DUBLIN (Reuters) - Ireland needs to use “creativity” to ensure Brexit is as painless as possible, but must not negotiate directly with London, the European Commission’s second-in-command said on Tuesday.
With an economy highly dependent on trade with Britain, and the only land border with the UK, Ireland is widely considered the country with the most to lose when its bigger neighbour quits the European Union.
Prime Minister Enda Kenny said last week it was of “vital national interest” that no physical barrier or customs controls be put back on the border with Northern Ireland, but neither Dublin or London have clearly said how this can be achieved.
“I‘m here to stress very clearly that the European Commission will be at Ireland’s side when we need to take into account the very special circumstances Ireland has to deal with in the Brexit debate,” Commission First Vice-President Frans Timmermans told an Irish parliamentary committee.
“But for that to be successful we also need your very active engagement in this, all the creativity Irish people can muster to make sure that we find the best possible solution and do the least harm possible to all the parties involved.”
Timmermans also said there was a duty to maintain the “miracle” of the 1998 Good Friday Agreement that ended three decades of sectarian bloodshed in Northern Ireland.
But he said that which Ireland was a “very, very special case”, it must resist the temptation to start parallel, bilateral talks with London which will spend the next two years negotiating with the EU about post-Brexit conditions.
“Let me brutally clear about this.

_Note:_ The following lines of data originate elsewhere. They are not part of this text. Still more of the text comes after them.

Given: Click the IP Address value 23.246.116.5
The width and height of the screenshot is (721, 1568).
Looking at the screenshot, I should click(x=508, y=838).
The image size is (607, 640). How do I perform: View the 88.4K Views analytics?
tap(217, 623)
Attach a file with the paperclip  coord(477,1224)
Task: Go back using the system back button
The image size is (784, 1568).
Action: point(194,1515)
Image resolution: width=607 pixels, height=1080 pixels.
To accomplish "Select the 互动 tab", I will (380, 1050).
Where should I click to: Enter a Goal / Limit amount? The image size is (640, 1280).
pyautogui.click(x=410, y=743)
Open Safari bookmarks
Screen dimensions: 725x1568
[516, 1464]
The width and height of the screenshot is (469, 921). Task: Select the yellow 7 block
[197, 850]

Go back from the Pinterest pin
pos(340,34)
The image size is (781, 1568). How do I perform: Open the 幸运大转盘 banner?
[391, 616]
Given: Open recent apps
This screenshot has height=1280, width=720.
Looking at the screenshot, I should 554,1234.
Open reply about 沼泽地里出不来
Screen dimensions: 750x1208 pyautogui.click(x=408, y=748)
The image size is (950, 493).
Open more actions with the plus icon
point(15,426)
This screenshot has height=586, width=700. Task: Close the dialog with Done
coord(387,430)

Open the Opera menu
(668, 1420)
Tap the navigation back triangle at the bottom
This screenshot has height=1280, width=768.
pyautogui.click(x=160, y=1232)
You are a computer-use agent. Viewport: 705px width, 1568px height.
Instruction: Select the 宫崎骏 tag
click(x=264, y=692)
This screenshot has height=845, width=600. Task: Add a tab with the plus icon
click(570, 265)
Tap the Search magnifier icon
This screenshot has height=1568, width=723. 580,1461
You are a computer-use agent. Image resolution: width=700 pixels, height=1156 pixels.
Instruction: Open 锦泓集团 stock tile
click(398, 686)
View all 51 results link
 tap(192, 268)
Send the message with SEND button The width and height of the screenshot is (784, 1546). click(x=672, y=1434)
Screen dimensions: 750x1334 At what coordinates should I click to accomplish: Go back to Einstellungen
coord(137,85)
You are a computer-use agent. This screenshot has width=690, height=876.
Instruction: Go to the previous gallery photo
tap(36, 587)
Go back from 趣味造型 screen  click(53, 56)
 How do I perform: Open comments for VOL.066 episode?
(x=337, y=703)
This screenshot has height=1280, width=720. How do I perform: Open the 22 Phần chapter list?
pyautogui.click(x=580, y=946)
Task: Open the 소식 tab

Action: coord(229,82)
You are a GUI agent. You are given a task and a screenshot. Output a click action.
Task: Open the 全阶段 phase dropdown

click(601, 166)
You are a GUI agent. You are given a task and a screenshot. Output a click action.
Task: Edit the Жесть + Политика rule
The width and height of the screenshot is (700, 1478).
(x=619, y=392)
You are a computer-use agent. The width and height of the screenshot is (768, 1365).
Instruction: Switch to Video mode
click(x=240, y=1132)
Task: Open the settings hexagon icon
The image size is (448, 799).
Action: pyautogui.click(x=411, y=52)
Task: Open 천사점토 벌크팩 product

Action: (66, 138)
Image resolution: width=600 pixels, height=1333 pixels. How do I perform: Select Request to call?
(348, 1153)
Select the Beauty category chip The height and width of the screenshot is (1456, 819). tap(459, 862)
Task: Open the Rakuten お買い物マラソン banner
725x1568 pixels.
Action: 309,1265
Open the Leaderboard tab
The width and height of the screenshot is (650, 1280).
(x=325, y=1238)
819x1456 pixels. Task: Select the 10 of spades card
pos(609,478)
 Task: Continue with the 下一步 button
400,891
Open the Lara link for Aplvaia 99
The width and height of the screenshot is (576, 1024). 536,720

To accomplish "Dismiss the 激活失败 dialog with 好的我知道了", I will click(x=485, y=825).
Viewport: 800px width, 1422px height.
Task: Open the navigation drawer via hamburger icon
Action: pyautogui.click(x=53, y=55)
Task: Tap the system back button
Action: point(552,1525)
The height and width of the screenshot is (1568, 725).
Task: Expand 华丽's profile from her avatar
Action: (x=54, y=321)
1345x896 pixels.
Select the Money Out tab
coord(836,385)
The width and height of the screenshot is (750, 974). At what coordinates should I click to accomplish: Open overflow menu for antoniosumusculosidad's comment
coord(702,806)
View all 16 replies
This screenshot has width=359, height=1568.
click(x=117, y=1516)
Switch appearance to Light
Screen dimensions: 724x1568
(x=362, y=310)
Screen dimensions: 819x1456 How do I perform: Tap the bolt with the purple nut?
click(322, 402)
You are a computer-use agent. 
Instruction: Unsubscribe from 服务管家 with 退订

Yes, exceptional circumstances. No to bilateral negotiations. That is exactly playing into the hands of the Brits who are trying to play off one country against the other,” Timmermans said.
“They (Britain) will try with ever single member state. That’s in the nature of diplomacy, and I don’t blame them. They’re fighting for the interests of their country like we are fighting for the interests of the remaining 27 countries.”